At 10:00 a.m., after hours of artillery bombardment against the Peshmerga, Iraqi units began advancing towards the rest of Altun Kupri. Iraqi forces pushed through the town, capturing it nearly unhindered until they reached the town’s bridge which spans across the Little Zab. When Iraqi Humvee’s crossed, an explosion erupted, tearing two vehicles into the river. The bridge was sabotaged by sappers during the earlier retreat of the Peshmerga forces. The other side of the bridge was still intact, as well as a smaller bridge in the town’s south, which connects a river island to the Kurdish side. Iraqi forces continued their push across the river despite the sabotage attempts, where they were met by heavy fire from the Peshmerga ‘cauldron’, which now consisted of a few hundred KDP and PAK Peshmerga, and Zerevani forces. Among light weapons the Kurds used .50-caliber machine guns, truck mounted field guns, and anti-tank weapons like the German MILAN, Panzerfaust 3, and the Chinese HJ-8. Ercuman Turkmen, a PMU commander, said from inside the town his forces were being targeted by sniper fire.
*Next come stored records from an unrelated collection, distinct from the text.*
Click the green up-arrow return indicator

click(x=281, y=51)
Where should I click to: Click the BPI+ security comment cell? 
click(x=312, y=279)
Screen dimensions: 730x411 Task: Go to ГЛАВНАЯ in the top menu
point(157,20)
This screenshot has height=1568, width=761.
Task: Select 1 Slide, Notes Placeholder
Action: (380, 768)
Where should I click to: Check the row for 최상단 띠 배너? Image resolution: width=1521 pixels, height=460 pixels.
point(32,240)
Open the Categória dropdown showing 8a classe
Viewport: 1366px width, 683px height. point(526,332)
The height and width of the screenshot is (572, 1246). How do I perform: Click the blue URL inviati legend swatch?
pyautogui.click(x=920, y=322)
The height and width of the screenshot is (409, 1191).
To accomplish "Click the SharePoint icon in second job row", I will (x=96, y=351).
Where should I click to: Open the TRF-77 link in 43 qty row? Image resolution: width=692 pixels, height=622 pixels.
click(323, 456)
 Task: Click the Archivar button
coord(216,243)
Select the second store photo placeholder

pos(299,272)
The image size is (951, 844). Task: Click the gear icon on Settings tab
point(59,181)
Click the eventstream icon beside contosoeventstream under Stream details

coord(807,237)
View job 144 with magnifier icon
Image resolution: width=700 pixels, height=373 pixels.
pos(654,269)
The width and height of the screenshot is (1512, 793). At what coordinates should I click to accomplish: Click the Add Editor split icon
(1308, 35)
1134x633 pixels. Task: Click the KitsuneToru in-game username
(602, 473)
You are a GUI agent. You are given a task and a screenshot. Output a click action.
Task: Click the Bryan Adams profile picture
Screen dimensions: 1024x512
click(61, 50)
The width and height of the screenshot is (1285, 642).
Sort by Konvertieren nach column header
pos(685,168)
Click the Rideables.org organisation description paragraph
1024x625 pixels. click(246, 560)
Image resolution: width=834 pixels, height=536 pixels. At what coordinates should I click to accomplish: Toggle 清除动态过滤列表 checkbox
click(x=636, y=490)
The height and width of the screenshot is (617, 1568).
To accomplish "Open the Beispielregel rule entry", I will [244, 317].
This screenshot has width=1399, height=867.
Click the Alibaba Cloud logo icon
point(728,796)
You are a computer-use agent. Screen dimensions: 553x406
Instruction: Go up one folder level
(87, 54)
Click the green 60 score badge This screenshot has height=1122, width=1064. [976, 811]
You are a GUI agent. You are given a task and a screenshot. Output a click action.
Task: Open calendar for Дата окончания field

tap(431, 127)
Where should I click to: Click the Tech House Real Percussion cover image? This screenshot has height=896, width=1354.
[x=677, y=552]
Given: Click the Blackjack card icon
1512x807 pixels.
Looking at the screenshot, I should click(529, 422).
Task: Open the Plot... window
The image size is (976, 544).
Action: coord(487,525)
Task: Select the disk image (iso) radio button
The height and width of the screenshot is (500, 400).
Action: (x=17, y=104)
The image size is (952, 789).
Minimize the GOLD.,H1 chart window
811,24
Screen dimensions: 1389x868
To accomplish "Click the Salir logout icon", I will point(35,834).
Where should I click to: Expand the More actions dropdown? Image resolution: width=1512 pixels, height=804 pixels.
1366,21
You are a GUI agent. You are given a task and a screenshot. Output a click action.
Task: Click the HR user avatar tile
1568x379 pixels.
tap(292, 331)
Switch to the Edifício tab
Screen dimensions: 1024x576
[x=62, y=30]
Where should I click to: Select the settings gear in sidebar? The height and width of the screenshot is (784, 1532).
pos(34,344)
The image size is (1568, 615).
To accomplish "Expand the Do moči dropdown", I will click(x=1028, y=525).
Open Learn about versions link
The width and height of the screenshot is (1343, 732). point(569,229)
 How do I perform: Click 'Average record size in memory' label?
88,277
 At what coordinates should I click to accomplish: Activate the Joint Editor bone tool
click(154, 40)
By 11:00 a.m. Kurdish attempts to battle the advancing Iraqi forces proved futile as Altun Kupri and the Erbil–Kirkuk checkpoint were under complete control of the Iraqi forces, and they came as close as 700m to the retreated Kurdish positions at the Qeredax hills. Footage of a destroyed Iraqi M1 Abrams tank was later shared on Twitter. It was not clear whether it was lost in battle or deliberately destroyed by Iraqis to prevent its capture.

There were reports of Shia militias firing artillery and mortars towards the retreated Peshmerga.

By mid-day a significant amount of Peshmerga reinforcements, including armored vehicles and CTG special forces, arrived from Qushtapa to aid the retreated Peshmerga.

Kurdish forces stayed behind the line they had withdrawn to and it was not clear at the time whether or not the Iraqi forces sought to advance beyond the captured town. Earlier however, when they captured Dibs, Kitka and the town itself, they did so with ease and Peshmerga could not withstand Iraqi firepower.

Ultimately, Iraqi forces successfully pushed Peshmerga out of Altun Kupri completely and established control over the adjacent Erbil–Kirkuk checkpoint.

A security source told Agence France-Presse that:
army units, federal police, and counter-terrorism forces entered the center of Altun Kupri district amid clashes, but they managed to storm it and raise the Iraqi flag on the district building.
 The security official confirmed that "residents welcomed the Iraqi forces with joy and ululations". The commander of the southern Kirkuk axis in the Peshmerga forces, a leader in the Patriotic Union of Kurdistan party, Westa Rasul, stated that "the battle in Kirkuk resulted in the killing of 26 Peshmerga fighters and the wounding of 67 others."

== Aftermath ==
The battle was the last one fought during the Battle of Kirkuk of the 2017 Iraqi-Kurdish conflict which resulted in Iraqi forces successfully regaining control of 40% of territory hitherto controlled by the Kurds.

=== Little Zab Bridge ===
The Peshmerga's attempt to destroy the bridge, spanning across the Little Zab, has left it damaged and unusable until it was repaired in 2020, when the Erbil and Baghdad governments eventually agreed to jointly build a steel bridge.

===In Kurdish propaganda===
Despite the Iraqi forces successfully capturing Altun Kupri and therefore the entirety of Kirkuk governorate, and the overall Kirkuk campaign being a clear Iraqi victory, some Kurdish media continue to consider the battle a Kurdish victory, claiming that they ended the Iraqi forces' "proclaimed march toward Erbil", even though the then-Prime Minister Haider al-Abadi had explicitly ordered the Iraqi forces not to advance beyond the City. Some Kurdish media have even nicknamed it "The Epic Battle of Pirdê", calling it "another proud chapter in Kurdistan's liberation struggle".